(Data records)
####################
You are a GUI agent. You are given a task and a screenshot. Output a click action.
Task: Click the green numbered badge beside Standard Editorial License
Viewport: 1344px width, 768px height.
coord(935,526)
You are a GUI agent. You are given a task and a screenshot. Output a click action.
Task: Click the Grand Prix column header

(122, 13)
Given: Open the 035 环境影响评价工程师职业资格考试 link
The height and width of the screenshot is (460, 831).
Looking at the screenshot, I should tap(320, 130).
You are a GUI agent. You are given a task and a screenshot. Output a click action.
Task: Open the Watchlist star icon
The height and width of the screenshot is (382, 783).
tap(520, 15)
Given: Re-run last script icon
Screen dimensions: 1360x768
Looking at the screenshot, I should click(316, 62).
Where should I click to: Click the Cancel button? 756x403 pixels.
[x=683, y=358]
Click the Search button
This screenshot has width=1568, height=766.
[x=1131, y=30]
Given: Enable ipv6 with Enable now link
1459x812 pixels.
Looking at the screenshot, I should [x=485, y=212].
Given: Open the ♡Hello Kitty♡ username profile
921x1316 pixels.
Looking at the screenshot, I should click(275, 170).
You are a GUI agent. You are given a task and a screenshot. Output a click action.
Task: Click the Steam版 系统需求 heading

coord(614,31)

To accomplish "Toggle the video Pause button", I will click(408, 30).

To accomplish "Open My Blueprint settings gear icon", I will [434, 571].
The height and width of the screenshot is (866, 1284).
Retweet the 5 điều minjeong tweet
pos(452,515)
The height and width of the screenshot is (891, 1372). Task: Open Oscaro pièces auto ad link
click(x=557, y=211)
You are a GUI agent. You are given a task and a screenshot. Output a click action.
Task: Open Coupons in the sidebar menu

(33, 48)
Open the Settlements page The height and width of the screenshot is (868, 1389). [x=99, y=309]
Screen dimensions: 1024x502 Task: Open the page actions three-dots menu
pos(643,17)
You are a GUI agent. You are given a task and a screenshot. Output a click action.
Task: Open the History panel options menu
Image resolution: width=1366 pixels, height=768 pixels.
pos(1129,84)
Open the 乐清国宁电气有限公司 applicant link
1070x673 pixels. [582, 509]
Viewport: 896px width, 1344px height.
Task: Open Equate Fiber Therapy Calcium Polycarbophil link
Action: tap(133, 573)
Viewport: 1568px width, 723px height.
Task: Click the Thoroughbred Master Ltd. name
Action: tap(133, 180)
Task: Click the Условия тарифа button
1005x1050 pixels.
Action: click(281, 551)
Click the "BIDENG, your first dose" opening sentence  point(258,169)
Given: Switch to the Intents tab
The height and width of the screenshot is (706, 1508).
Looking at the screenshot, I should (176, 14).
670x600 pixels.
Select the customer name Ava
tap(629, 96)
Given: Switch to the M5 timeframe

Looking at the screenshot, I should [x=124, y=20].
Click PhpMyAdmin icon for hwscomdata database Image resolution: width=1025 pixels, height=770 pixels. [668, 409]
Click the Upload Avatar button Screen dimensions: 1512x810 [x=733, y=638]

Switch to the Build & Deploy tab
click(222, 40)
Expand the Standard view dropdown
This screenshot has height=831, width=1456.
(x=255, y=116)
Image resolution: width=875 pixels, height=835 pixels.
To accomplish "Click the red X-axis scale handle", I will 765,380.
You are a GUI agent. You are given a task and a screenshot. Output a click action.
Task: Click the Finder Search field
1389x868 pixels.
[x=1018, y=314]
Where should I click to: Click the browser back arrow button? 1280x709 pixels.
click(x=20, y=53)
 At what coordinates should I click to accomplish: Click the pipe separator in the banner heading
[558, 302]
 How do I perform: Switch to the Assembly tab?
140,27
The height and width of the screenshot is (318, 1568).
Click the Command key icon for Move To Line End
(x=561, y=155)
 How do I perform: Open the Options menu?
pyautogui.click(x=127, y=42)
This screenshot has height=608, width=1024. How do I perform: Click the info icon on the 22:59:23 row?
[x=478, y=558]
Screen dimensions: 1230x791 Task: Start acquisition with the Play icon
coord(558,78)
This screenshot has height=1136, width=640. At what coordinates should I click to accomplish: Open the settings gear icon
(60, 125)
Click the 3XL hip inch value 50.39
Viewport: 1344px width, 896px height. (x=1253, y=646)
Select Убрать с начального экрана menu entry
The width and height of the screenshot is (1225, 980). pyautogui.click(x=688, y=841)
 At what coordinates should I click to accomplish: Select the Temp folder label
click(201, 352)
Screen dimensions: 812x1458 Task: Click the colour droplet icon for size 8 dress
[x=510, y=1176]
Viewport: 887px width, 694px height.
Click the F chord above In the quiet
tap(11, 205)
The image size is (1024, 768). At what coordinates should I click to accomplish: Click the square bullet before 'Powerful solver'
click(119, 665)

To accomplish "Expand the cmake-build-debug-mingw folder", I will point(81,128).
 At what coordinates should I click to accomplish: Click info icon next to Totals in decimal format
####################
● What the exercise asks: Return, word for word, the lines of the material starting with the line that contains "Given: Open the ♡Hello" and going on through the line that contains "Looking at the screenshot, I should [x=124, y=20].", both included.

● Full answer:
Given: Open the ♡Hello Kitty♡ username profile
921x1316 pixels.
Looking at the screenshot, I should click(275, 170).
You are a GUI agent. You are given a task and a screenshot. Output a click action.
Task: Click the Steam版 系统需求 heading

coord(614,31)

To accomplish "Toggle the video Pause button", I will click(408, 30).

To accomplish "Open My Blueprint settings gear icon", I will [434, 571].
The height and width of the screenshot is (866, 1284).
Retweet the 5 điều minjeong tweet
pos(452,515)
The height and width of the screenshot is (891, 1372). Task: Open Oscaro pièces auto ad link
click(x=557, y=211)
You are a GUI agent. You are given a task and a screenshot. Output a click action.
Task: Open Coupons in the sidebar menu

(33, 48)
Open the Settlements page The height and width of the screenshot is (868, 1389). [x=99, y=309]
Screen dimensions: 1024x502 Task: Open the page actions three-dots menu
pos(643,17)
You are a GUI agent. You are given a task and a screenshot. Output a click action.
Task: Open the History panel options menu
Image resolution: width=1366 pixels, height=768 pixels.
pos(1129,84)
Open the 乐清国宁电气有限公司 applicant link
1070x673 pixels. [582, 509]
Viewport: 896px width, 1344px height.
Task: Open Equate Fiber Therapy Calcium Polycarbophil link
Action: tap(133, 573)
Viewport: 1568px width, 723px height.
Task: Click the Thoroughbred Master Ltd. name
Action: tap(133, 180)
Task: Click the Условия тарифа button
1005x1050 pixels.
Action: click(281, 551)
Click the "BIDENG, your first dose" opening sentence  point(258,169)
Given: Switch to the Intents tab
The height and width of the screenshot is (706, 1508).
Looking at the screenshot, I should (176, 14).
670x600 pixels.
Select the customer name Ava
tap(629, 96)
Given: Switch to the M5 timeframe

Looking at the screenshot, I should [x=124, y=20].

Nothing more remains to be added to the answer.